But how do I know for sure? I can ask my husband, of course, but he’s so happy that I’m taking charge of all this, and grateful that I’m earning the lion’s share of our income these days — in fact, that’s just what his answer always is: “You’re the one earning the money. You get to make the decisions.” And he seems entirely comfortable with that.
Perhaps it’s the gender-flipped aspect of this, that he doesn’t have a lifetime of being the “junior partner” in a relationship and, therefore, he doesn’t have the baggage that I have around any of this. He does have feelings about money. He doesn’t just shrug and let me worry about it all by myself; he always offers to seek out more work whenever I’m really angsting about the bills. Even though I really don’t want him to have to do that. I know he feels proud when he brings in a chunk of money: “There!
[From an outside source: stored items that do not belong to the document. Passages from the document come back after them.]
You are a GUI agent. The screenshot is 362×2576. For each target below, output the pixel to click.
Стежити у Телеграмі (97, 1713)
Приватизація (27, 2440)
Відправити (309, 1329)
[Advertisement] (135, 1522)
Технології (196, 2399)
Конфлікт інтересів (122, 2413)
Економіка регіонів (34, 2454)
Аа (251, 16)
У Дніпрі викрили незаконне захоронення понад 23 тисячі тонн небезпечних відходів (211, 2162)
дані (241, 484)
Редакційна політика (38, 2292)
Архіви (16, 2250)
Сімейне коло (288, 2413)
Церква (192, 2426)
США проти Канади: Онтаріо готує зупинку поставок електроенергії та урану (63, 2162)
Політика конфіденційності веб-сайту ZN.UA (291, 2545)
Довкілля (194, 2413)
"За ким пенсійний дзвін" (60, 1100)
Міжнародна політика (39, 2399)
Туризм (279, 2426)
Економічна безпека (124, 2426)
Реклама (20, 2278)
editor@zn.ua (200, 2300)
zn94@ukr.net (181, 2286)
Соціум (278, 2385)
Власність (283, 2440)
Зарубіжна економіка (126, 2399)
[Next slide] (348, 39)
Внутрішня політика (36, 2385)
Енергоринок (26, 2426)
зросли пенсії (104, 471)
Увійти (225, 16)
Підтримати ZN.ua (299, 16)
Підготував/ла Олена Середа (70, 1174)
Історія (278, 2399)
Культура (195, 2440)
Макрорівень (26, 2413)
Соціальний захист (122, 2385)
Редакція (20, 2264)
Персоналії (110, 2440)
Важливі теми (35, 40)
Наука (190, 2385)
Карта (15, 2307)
That’s the dentist’s bill.” Though the work was grueling, he really enjoyed the large paychecks that one long job brought in a few years ago.
And I can’t pretend not to appreciate his income — sometimes desperately — even if I do wish it wasn’t necessary.
I guess my real goal is to get to a place where I don’t have to think about money quite so much. But is that even possible?
We do have plans to retire someday. Social Security is a part of that plan; how much will be there for us is an open question. I will have a small retirement income from my university job — the one that I quit ten years ago, but I was vested, so that money is “guaranteed” (as much as anything is guaranteed these days). I have a 401K, which I have invested conservatively…but it is invested, so…fingers crossed.
Maybe when we’re living on whatever fixed income(s) we manage to arrive at, we can also come up with a system for each of us to know how much there is and what we’re “allowed” to spend. Maybe nobody will have to say no, or to feel like they aren’t pulling their weight.
I suppose it could happen. But I’m not holding my breath.
It’s far more likely that money will continue to matter much more than I wish it did.